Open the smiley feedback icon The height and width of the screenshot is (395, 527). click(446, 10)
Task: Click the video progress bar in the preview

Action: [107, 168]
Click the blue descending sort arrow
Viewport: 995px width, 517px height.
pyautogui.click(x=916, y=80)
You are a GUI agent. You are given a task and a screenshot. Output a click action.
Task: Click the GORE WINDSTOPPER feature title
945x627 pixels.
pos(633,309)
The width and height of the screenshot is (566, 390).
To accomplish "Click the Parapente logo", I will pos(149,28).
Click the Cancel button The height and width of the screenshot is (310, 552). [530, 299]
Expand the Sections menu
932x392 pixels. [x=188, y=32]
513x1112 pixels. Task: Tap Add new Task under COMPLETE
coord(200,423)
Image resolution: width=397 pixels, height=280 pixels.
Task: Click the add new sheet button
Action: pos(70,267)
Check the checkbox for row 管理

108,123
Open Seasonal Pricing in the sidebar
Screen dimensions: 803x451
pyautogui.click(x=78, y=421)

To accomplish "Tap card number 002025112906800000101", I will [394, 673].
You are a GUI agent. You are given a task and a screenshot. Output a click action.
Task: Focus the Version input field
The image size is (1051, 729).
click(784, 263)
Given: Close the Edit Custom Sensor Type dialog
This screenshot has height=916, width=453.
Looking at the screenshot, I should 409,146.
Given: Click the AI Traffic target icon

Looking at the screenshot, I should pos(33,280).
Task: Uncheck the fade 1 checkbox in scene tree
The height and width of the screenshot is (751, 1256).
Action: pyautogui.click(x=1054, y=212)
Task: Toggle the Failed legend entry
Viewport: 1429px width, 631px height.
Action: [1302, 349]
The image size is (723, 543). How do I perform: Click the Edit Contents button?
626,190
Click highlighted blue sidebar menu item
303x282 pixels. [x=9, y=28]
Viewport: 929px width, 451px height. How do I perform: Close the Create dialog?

### Activity
When a line of the data holds the string "accomplish", pick it out and copy it.

### Answer section
To accomplish "Click the Parapente logo", I will pos(149,28).
To accomplish "Tap card number 002025112906800000101", I will [394, 673].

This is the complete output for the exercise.